Applying For Your Next Job May Be an Automated Nightmare
If you think looking for a job is already daunting, anxiety-riddled, and unpleasant, just wait until the algorithms take over the hiring process. When they do, a newfangled ‘digital recruiter’ like VCV, which just received $1.7 million in early investment, hopes it will look something like this: First, a search bot will be used to scan CVs by the thousands, yours presumably among them. If it’s picked out of the haystack, you will be contacted by a chatbot. Over SMS, the bot will set an appointment for a phone interview, which will be conducted by an automated system enabled by voice recognition AI. Next, the system will ask you, the applicant, to record video responses to a set of predetermined interview questions. Finally, the program can use facial recognition and predictive analytics to complete the screening, algorithmically determining whether the nervousness, mood, and behavior patterns you exhibit make you a fit for the company.
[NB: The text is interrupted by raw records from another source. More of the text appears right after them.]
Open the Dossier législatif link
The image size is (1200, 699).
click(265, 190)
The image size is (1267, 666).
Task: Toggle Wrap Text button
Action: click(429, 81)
If you pass all that, then you will be recommended for an in-person job interview.
[…] VCV, which did not respond to a request for comment, is far from alone here. A growing suite of startups is pitching AI-driven recruitment services, promising to save corporations millions of dollars throughout the hiring process by reducing overhead, to pluck more ideal candidates out of obscurity, and to reduce bias in the hiring process. Most offer little to no evidence of how they actually do so. VCV’s much-larger competitor, HireVue, which has raked in a staggering $93 million in funding and is backed by top-tier Silicon Valley venture capital firms like Sequoia, is hocking many of the same services. It counts 700 companies as its clients, including, it says, Urban Outfitters, Intel, Honeywell, and Unilever. AllyO, which was founded in 2015, and “utilizes deep workflow conversational AI to fully automate end to end recruiting workflow” has $19 million in backing.